> [Reading passage]:
>> START

LOAs enable next-generation metro networks
Linear optical amplifiers decrease cost and enable the use of unity gain segments.
DR. SOL P. DIJAILI, DR. JEFFREY D. WALKER, and JOHN M. WACHSMAN, Genoa Corp.
The optical network is working its way from the backbone through the metropolitan areas on an inexorable march to the customer premises, where in the not-too-distant future, a fiber may supply each home and office. However, the closer one gets-in the network sense-to the millions of end users, the less cost can be sustained at any node in the network. The profoundly differing economics between the long-haul markets and metropolitan ones demand at least an order of magnitude of price/performance improvement in metro optical components and ultimately much more.
Such dramatic improvements are routine for purely electronic network products, which have benefited from decades of chip-based integration of the active components, in particular the gates and amplifiers. By contrast, however, the optical network has not yielded to chip-based integration in one vital area-that of the optical amplifier. Today, the optical amplifier-particularly the erbium-doped fiber amplifier (EDFA) that revolutionized communications-is a complex optoelectronic subassembly with many fiber splices, tens of meters of erbium-doped fiber, WDM couplers, and up to six individually packaged pump lasers. For typical applications, this combination of components costs from $10,000 to $30,000. The optical amplifier accounts for an amazing 38% of the equipment cost in the long-haul optical network.
Such costs slow deployment of metro optical networks because service providers cannot realize the functionality they need at a price they can afford. Although many of the optical components intended for metro networks are fundamentally scaled-down versions of their long-haul counterparts, the amplifier itself doesn't scale.

>> END

> [What to do]:
a) In the article on linear optical amplifiers, what share of equipment cost in the long-haul optical network comes from the optical amplifier?
b) Write out everything in the article on linear optical amplifiers from "The optical network is" down to "ultimately much more.".
The listing after this point is separate material, unrelated to the article on linear optical amplifiers.

> [Source data]:
>> START

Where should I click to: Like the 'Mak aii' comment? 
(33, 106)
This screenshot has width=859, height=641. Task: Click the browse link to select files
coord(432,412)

>> END

> [Response list]:
a) 38%

b)
The optical network is working its way from the backbone through the metropolitan areas on an inexorable march to the customer premises, where in the not-too-distant future, a fiber may supply each home and office. However, the closer one gets-in the network sense-to the millions of end users, the less cost can be sustained at any node in the network. The profoundly differing economics between the long-haul markets and metropolitan ones demand at least an order of magnitude of price/performance improvement in metro optical components and ultimately much more.